When the average consumer thinks about privacy, they mean “none of your business.” The very phrase implies a carve-out for people we’re doing business with, and that’s how privacy laws work. But it’s not a good way to think about privacy anymore. Google, YouTube, Instagram and Facebook are products we pay for entirely with our data. Netflix and Uber charge us while also reaping great value from customer data. You have to share a lot of data to get a bank account, a credit card or a mortgage. Sharing your medical data could lead to better outcomes for other patients. All our credit card and stock market transactions are aggregated and shared. What we get in return for our data — and what alternatives we might have to giving it all away — are well worth thinking about.
If this issue seems more philosophical than pressing, please let me assure you it won’t for long. Consumer data is like coal at the beginning of the industrial revolution, when engines were rare. That is, it’s about to become much, much more valuable. Soon, most businesses will run on data. That’s why you see companies spending billions to mine it.
As CEO of a company, Chalice Custom Algorithms, that lives in this future, I want to share what it’s like to work with newfangled data-driven engines. We think anyone seeing what we’re seeing will be as certain as we are about your data’s skyrocketing value.
In short, we are exceedingly productive. Every day, my co-founders do things with data in a few hours that used to take months. We have one small team comprised of data scientists and engineers working seamlessly together. Our monthly cost for storing, processing and using enormous volumes of data is less than what we pay for a few hours of legal advice. Just three years ago, what we’re doing required millions just to get started.
The outputs we’re producing so efficiently are predictions. While our domain is advertising, there are companies like ours doing similar work in every other field that operates online, plus many that don’t (like mining and medicine).
The reason we’re so productive is that a few big corporations and smaller, VC-funded startups recently invested godly sums in infrastructure to build prediction engines. They’re competing for billions worth of monthly SaaS fees for cloud-based data storage and processing. This competition is so extreme, the very weight of the bets on the table is tipping it. Businesses powered by data will crush competitors running on older engines, as Netflix crushed Blockbuster, if only because our cost to serve customers is so much lower.

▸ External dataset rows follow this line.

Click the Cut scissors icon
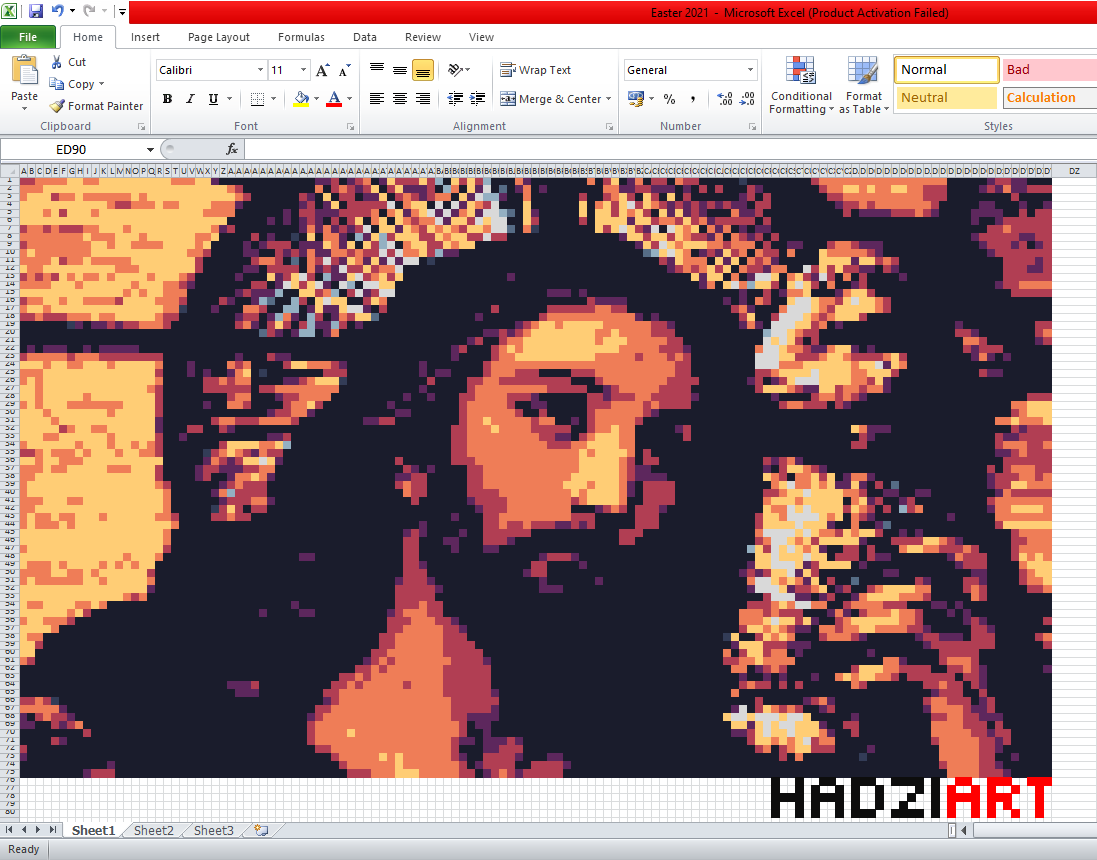This screenshot has height=860, width=1097. tap(58, 62)
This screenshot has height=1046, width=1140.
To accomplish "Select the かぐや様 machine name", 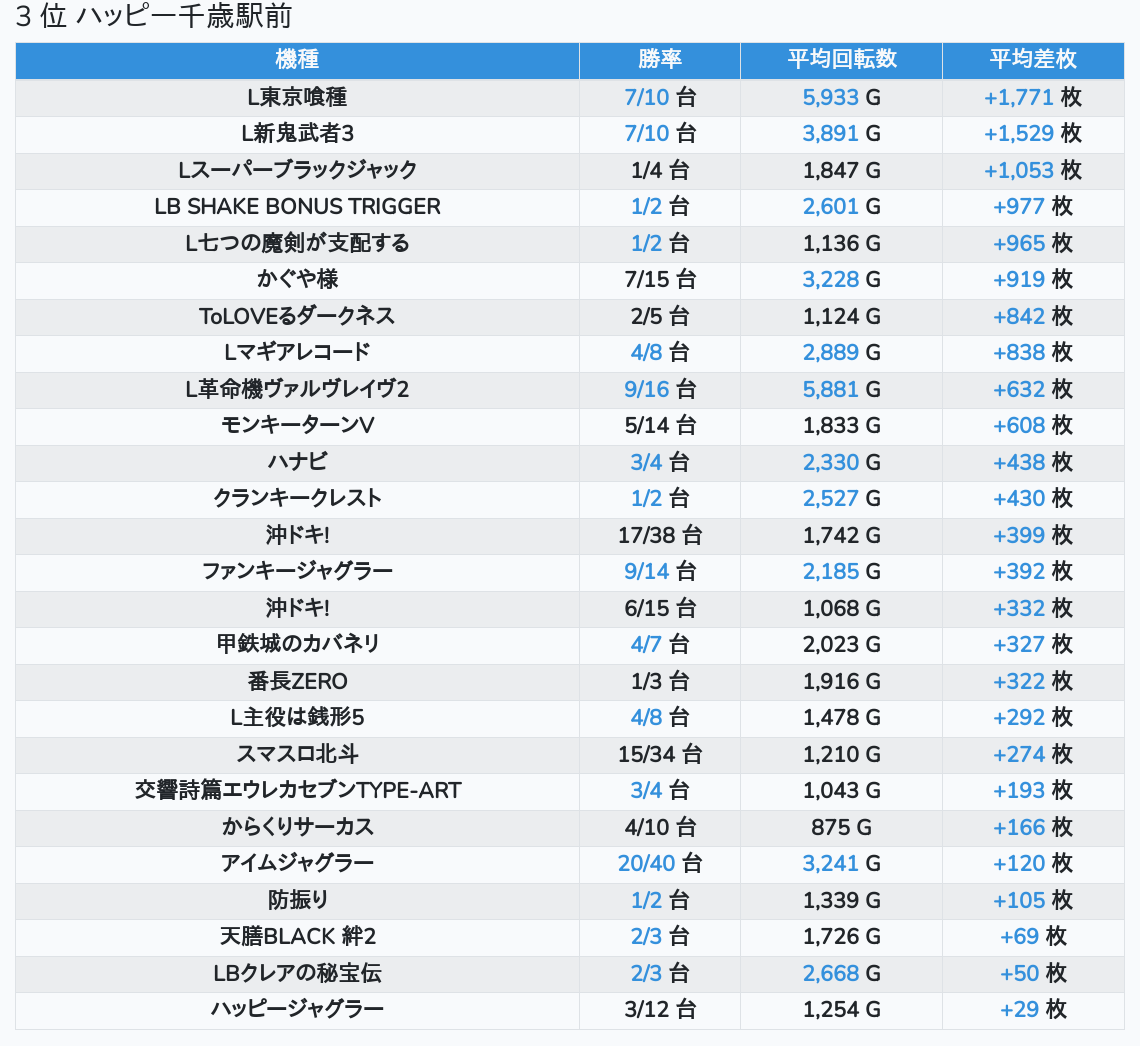I will click(297, 280).
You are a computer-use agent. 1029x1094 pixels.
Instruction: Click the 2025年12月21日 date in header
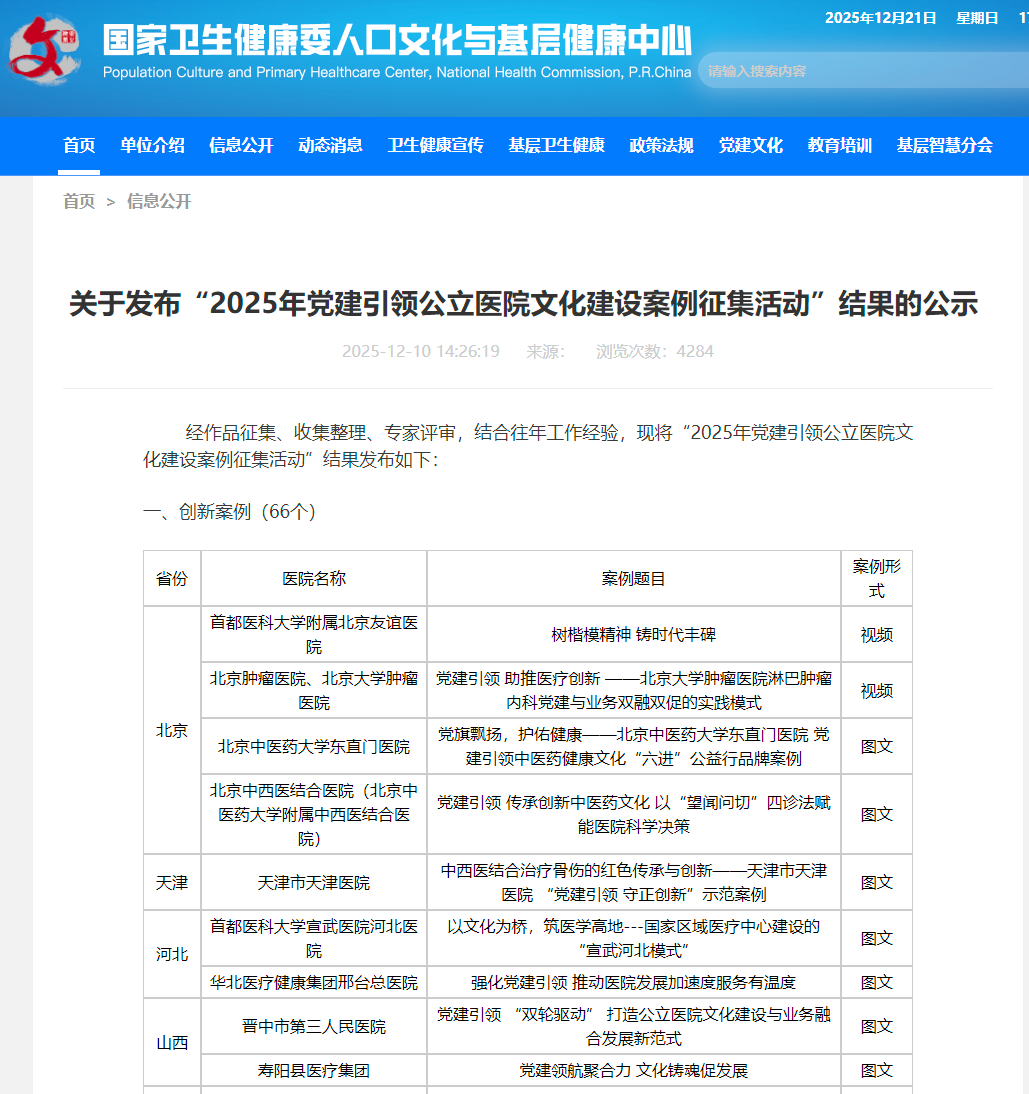[880, 17]
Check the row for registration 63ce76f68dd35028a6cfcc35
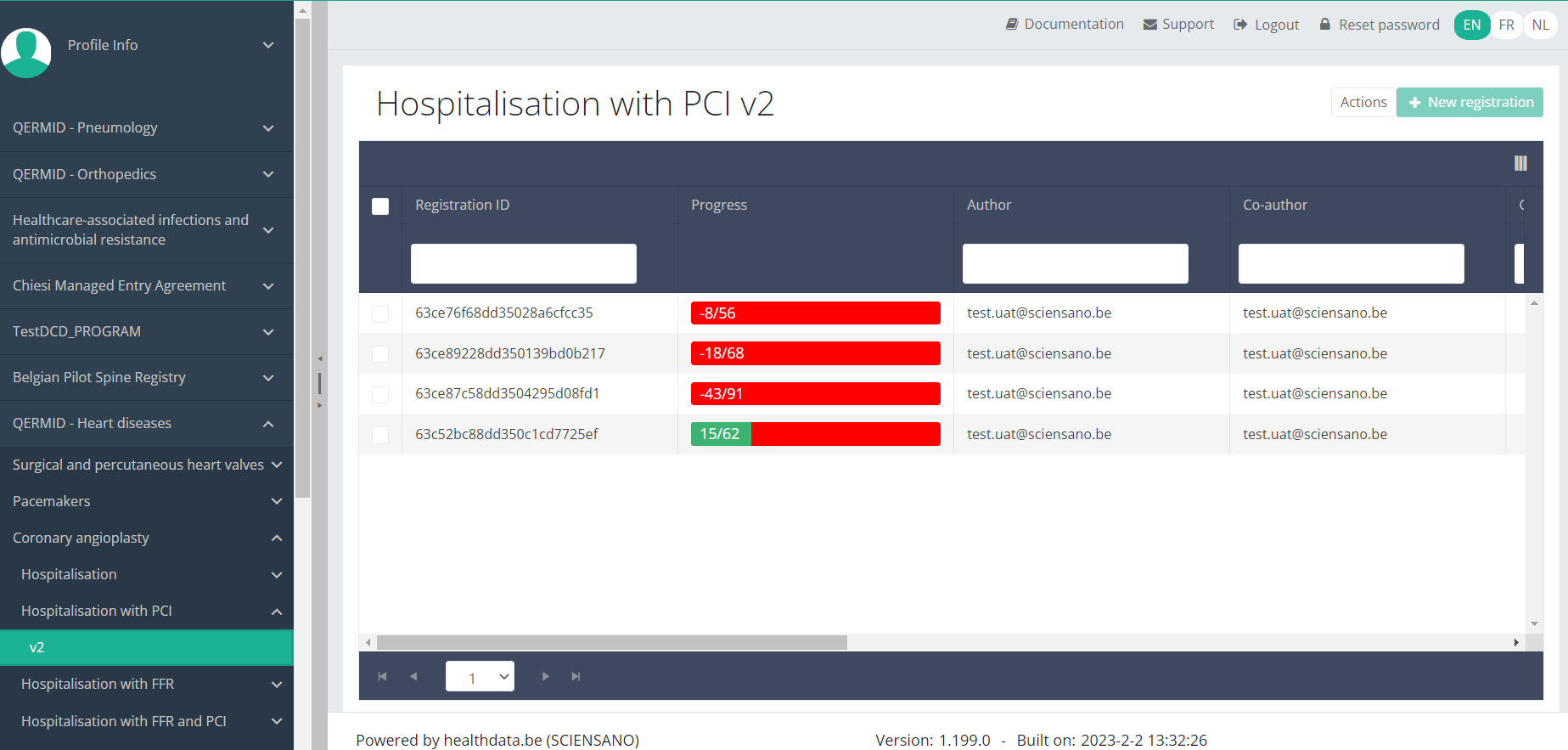 coord(380,314)
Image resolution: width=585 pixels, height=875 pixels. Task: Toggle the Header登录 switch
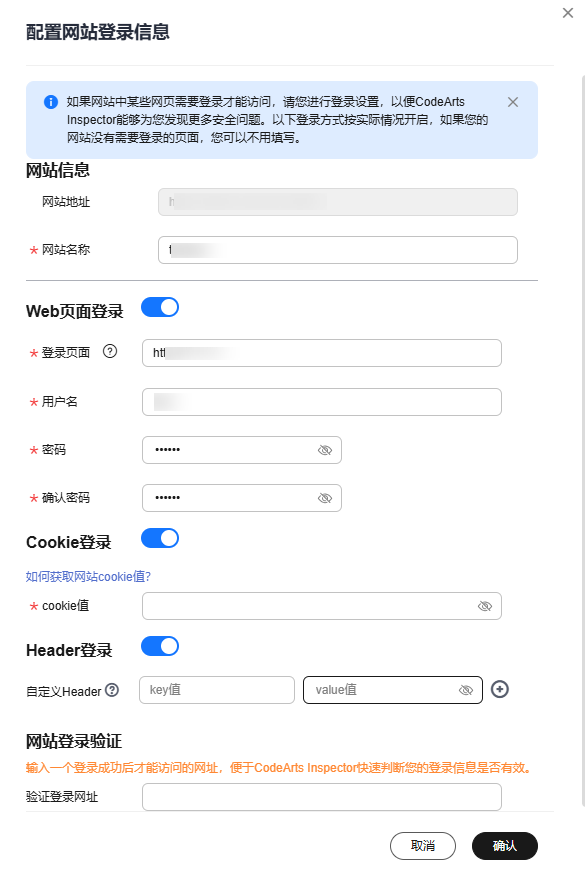pos(160,647)
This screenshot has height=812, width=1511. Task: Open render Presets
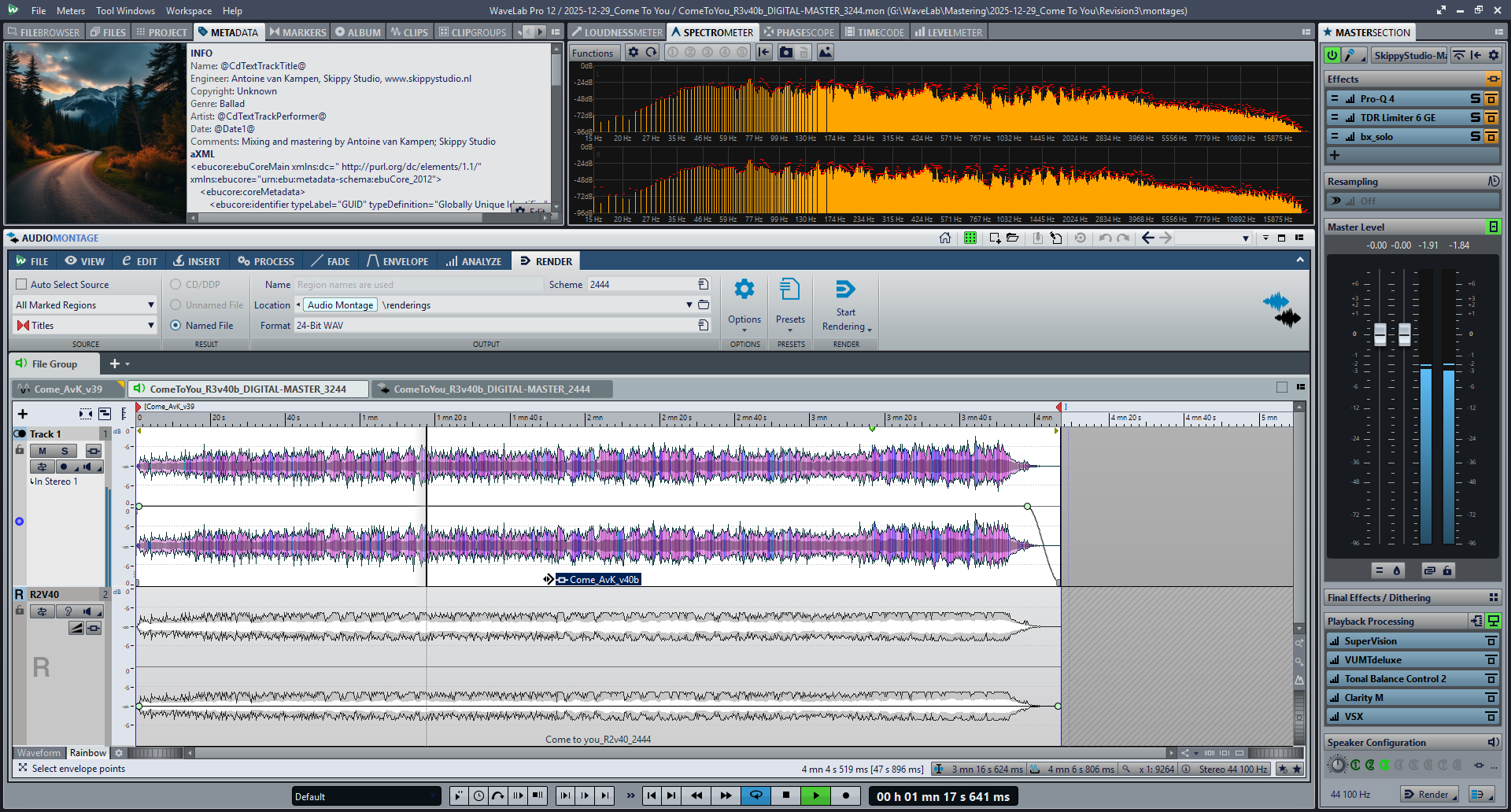pyautogui.click(x=789, y=290)
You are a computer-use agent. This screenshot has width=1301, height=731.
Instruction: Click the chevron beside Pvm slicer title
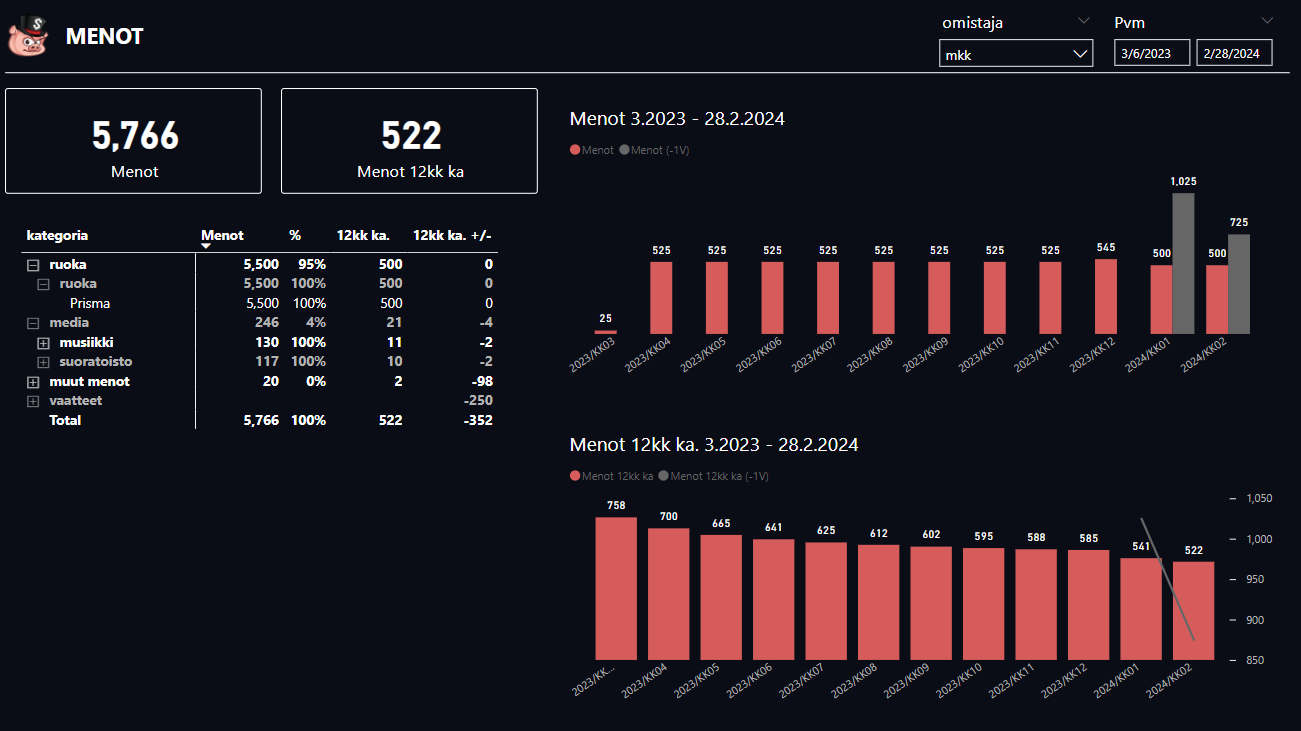pos(1267,21)
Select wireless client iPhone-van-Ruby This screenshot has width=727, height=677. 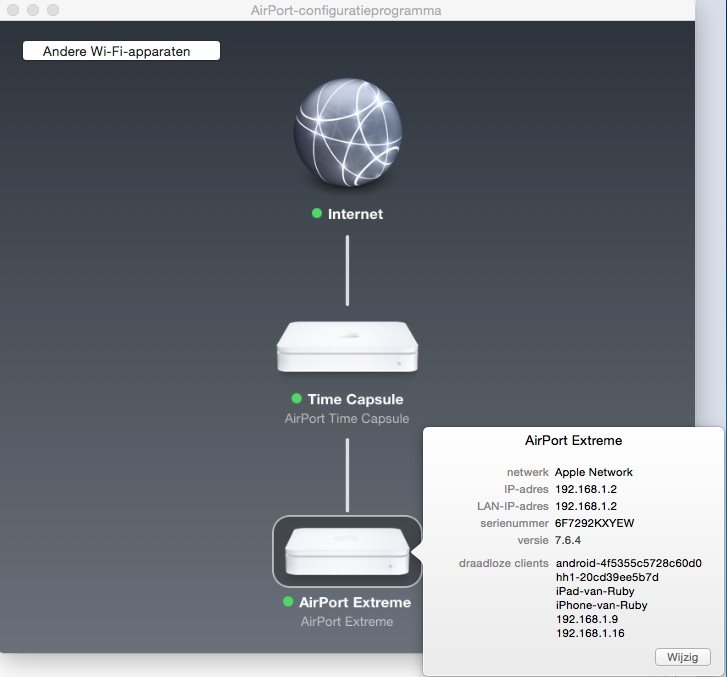point(601,605)
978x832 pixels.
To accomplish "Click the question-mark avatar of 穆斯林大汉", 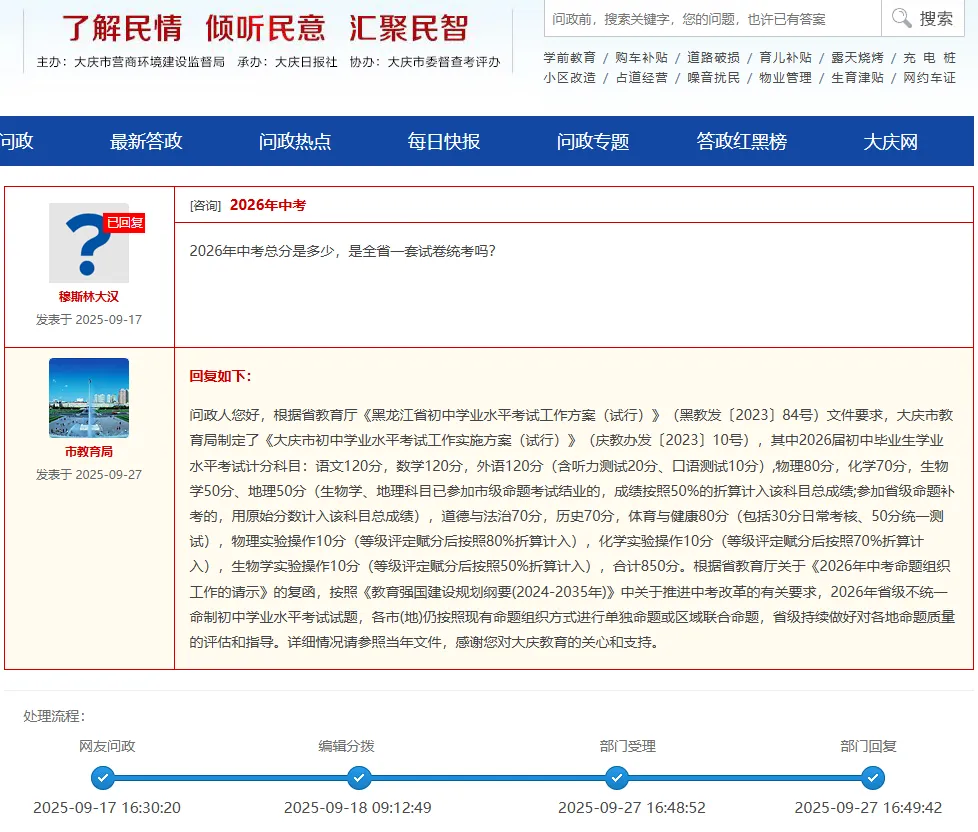I will pyautogui.click(x=87, y=241).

It can be hard to get your head around what prediction machines mean for business. But everyone knows their outputs so far: Movie recommendations, voice assistants, driving directions, product suggestions and content feeds. All of these take data in, process it quickly in the cloud, model predictions and automate decisions to serve customers.
If you drive into this future while looking in your rearview mirror, you will see the end of privacy. Opting out of data collection is already tantamount to opting out of society. It’s alarming!
Unfortunately, some of the companies comfortably residing in the prediction-engine future are manipulating an anxious public in an effort to hoard their fuel: your data. These companies’ message is “trust nobody but us.” In fact, it doesn’t make sense to trust them (or us) to do anything with fuel except use it to make money. Exhibit A is a raft of opt-out designs that don’t bear scrutiny.
Governments have not been helpful so far. In crafting new legislation, regulators in several jurisdictions have privileged data collection by companies we do business with, thereby reinforcing the outmoded carve-out for “private” business. This has only sped the concentration of data resources, as companies with novel data like Fitbit are snatched up by giants like Google. Regulators are being heavily lobbied to mandate exactly the “opt-out” practices the giants have already circumvented (e.g. Google encourages you to opt out of cookie-based but not login-based tracking).
That said, there’s no doubt protecting citizens from nefarious or unfair use of personal data is a job for elected governments. Under authoritarian regimes, people will have no such protections. Unfortunately, by treating data mining of customers as private, there’s risk of democracies unwittingly helping a few companies amass more power than any government. The advance of technology absolutely does not require this.
In the new industrial revolution, the critical resource belongs to people. Citizens might have more say in whether or not companies feel pressure to compete on benefitting society as they earn money.
To get on a better forward path, a strong movement demanding consumer control over consumer data would be helpful.
There are several public and private initiatives driving in this direction, and many new concepts worth researching. The most important may be “data portability.” This is the idea that no one you choose to do business with has the right to “lock in” your data. If data becomes portable, like your phone number did, it will be easier for consumers to hold businesses accountable for how they use or misuse data.
If we amble into the Age of AI with three or four companies having a few billion of us locked in, the public/private distinction won’t matter a whole lot. Privacy will be whatever they say it is.